== EXERCISE REQUIREMENTS ==
Search the entries for lines that contain the word "label", and report each one found.

== GIVEN ENTRIES ==
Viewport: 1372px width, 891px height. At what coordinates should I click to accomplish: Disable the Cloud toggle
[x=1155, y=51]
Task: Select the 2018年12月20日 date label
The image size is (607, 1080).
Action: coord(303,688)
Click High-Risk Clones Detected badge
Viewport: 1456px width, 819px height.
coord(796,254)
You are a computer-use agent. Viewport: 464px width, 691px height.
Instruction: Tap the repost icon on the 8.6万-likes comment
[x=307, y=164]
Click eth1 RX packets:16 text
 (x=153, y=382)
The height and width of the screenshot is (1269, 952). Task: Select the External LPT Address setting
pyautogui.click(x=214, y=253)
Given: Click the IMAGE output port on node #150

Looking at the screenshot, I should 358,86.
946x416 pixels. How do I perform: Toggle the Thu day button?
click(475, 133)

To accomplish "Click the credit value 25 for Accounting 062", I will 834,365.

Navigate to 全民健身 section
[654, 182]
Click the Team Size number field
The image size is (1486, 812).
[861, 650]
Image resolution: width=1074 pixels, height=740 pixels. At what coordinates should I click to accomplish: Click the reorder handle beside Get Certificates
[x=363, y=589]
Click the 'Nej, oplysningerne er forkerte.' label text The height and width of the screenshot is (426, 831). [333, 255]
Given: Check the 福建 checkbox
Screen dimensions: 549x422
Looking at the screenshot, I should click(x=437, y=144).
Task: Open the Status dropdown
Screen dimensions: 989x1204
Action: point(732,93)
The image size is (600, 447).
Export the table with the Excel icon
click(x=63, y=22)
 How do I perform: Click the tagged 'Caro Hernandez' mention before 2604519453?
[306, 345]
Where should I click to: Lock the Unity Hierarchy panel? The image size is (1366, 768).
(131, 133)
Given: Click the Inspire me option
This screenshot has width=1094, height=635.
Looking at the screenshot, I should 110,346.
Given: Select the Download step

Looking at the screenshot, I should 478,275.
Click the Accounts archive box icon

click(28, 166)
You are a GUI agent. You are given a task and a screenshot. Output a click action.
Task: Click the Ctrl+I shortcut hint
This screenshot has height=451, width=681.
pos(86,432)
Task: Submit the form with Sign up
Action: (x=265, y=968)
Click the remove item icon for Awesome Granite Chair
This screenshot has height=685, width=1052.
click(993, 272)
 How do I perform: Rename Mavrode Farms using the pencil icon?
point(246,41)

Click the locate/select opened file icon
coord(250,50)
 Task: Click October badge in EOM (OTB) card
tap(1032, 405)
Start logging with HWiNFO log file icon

== WRITTEN ANSWER ==
Task: Select the 2018年12月20日 date label
Click the 'Nej, oplysningerne er forkerte.' label text The height and width of the screenshot is (426, 831). [333, 255]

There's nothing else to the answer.